ACTION ITEM:
Upon reaching the line that contains "Click the bullet" in the records below, begin repeating every line exactly through the last one, skipping pictures.

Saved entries
○ ○ ○ ○ ○

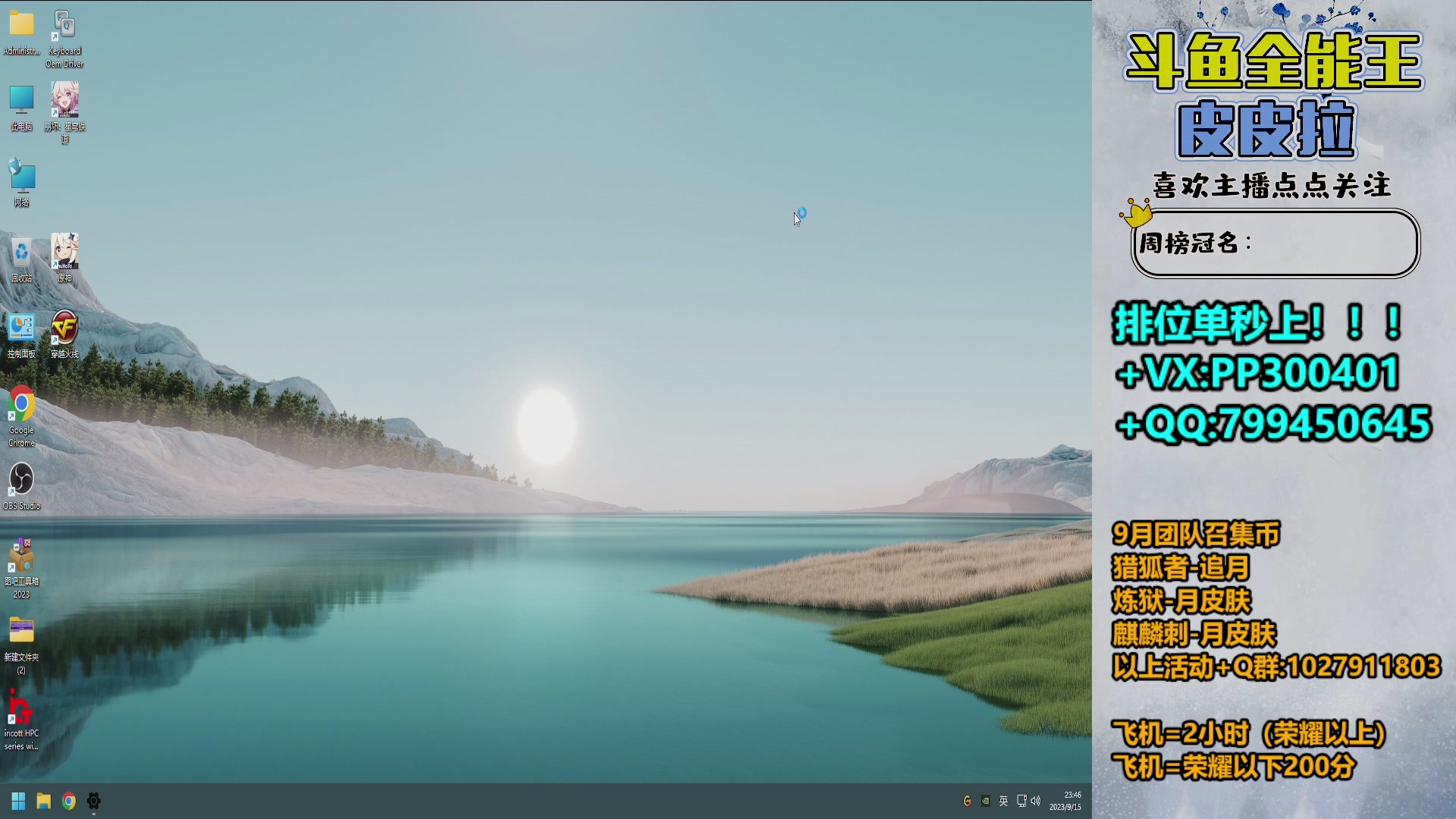
Task: Open 图吧工具箱 2023 shortcut
Action: tap(21, 555)
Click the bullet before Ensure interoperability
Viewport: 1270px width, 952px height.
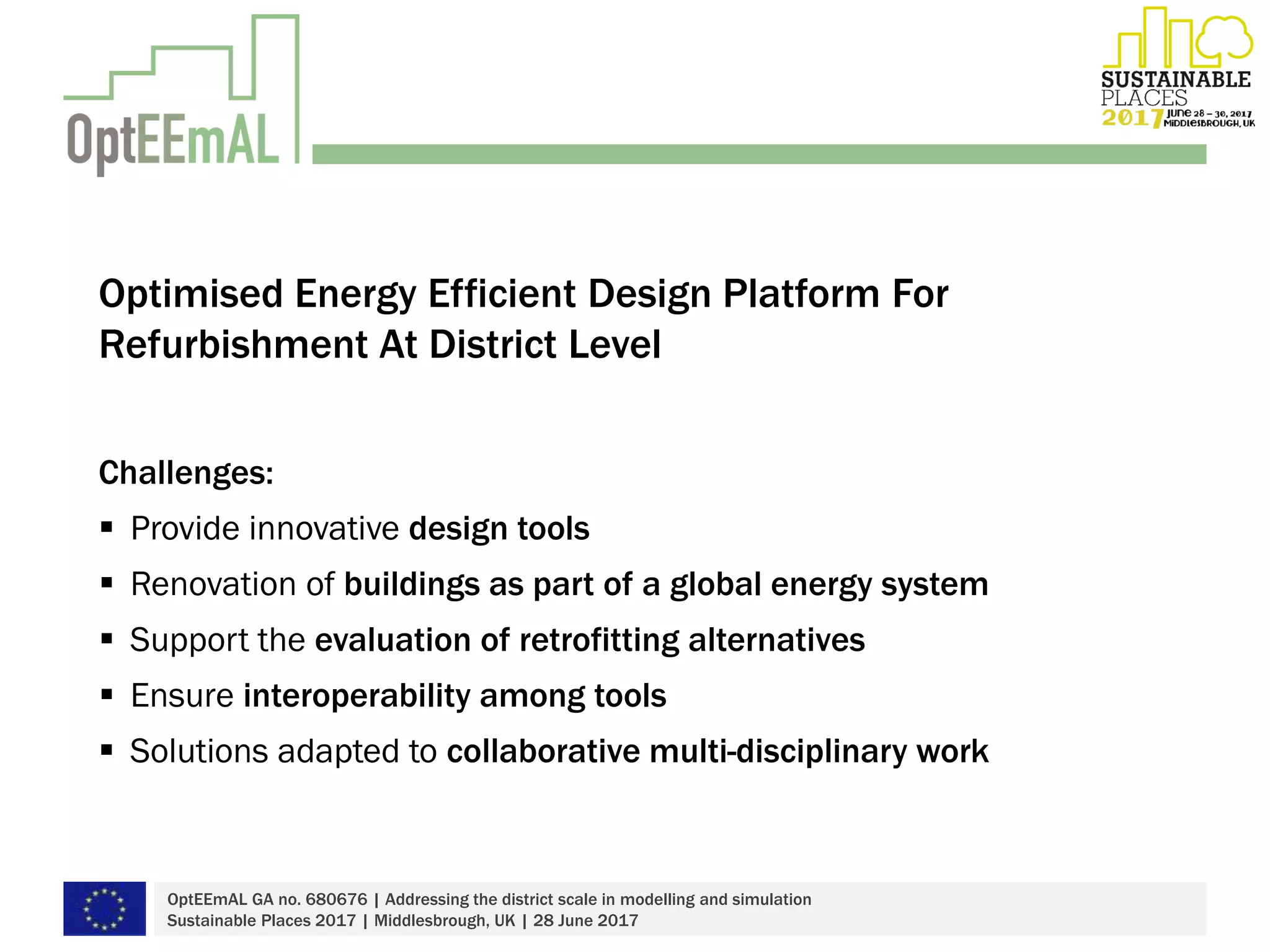pyautogui.click(x=107, y=695)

○ ○ ○ ○ ○

TASK OUTPUT:
Click the bullet before Ensure interoperability
Viewport: 1270px width, 952px height.
pyautogui.click(x=107, y=695)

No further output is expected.